(Data extracted from a collection)
= = = = =

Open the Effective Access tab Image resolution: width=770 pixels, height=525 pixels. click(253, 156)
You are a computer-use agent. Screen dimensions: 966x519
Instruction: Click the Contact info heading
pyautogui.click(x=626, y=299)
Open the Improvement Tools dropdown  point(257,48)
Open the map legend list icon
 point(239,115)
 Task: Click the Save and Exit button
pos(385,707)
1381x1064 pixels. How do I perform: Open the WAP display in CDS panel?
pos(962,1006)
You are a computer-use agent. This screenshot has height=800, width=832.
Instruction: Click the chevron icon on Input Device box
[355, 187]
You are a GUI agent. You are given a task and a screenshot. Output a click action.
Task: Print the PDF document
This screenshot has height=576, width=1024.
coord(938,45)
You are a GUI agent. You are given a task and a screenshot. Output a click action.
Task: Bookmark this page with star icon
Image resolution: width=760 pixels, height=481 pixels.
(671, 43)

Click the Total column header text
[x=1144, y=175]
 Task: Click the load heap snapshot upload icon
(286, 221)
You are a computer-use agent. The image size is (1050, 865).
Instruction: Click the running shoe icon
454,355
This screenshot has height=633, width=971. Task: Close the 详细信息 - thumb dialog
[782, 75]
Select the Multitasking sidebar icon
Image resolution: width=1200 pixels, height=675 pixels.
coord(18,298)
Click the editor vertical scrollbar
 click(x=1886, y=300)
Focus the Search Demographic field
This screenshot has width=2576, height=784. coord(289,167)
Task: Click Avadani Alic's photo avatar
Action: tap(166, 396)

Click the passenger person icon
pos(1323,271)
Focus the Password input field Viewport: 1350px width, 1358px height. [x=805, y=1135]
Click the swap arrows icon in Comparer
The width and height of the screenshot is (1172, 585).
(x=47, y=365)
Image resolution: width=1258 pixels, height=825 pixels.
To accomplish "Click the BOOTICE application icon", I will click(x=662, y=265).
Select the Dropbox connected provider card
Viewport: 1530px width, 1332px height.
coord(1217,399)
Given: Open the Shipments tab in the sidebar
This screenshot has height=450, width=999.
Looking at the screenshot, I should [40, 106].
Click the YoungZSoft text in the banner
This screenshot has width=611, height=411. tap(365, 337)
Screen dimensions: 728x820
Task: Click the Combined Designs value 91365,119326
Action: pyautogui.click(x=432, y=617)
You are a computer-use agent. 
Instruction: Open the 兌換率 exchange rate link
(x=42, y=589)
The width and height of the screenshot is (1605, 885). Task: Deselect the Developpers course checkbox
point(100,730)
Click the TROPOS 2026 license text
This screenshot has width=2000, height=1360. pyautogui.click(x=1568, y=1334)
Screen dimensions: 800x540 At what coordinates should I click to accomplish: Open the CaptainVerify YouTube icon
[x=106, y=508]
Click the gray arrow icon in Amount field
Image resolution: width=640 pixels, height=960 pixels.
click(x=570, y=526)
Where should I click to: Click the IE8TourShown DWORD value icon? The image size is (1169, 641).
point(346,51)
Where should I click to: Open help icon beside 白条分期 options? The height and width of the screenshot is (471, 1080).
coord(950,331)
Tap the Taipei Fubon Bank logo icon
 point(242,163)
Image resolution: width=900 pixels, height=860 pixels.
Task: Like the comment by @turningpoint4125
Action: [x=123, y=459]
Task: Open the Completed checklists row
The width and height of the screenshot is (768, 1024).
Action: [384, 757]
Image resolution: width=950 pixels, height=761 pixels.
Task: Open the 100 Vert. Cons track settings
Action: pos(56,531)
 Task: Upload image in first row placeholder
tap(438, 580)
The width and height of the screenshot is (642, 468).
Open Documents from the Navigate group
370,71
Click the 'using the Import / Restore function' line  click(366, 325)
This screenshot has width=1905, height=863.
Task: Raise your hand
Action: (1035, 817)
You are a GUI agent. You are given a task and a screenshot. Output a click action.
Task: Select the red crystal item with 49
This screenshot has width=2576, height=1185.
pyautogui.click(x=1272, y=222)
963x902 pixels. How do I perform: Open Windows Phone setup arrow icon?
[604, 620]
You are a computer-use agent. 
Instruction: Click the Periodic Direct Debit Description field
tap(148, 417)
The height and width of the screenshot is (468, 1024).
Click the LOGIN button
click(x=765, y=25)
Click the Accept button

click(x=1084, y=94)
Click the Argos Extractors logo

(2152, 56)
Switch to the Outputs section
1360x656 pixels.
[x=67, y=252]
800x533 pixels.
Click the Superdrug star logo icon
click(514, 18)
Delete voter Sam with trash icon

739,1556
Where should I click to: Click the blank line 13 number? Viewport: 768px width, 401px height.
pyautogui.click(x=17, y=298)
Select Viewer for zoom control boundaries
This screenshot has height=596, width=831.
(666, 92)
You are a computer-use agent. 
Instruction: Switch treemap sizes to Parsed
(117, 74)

= = = = =

Please reproduce, exactly as they appear above, the lines from the line containing "Task: Click the load" up to and including the line containing "Select the Multitasking sidebar icon".

 Task: Click the load heap snapshot upload icon
(286, 221)
You are a computer-use agent. The image size is (1050, 865).
Instruction: Click the running shoe icon
454,355
This screenshot has height=633, width=971. Task: Close the 详细信息 - thumb dialog
[782, 75]
Select the Multitasking sidebar icon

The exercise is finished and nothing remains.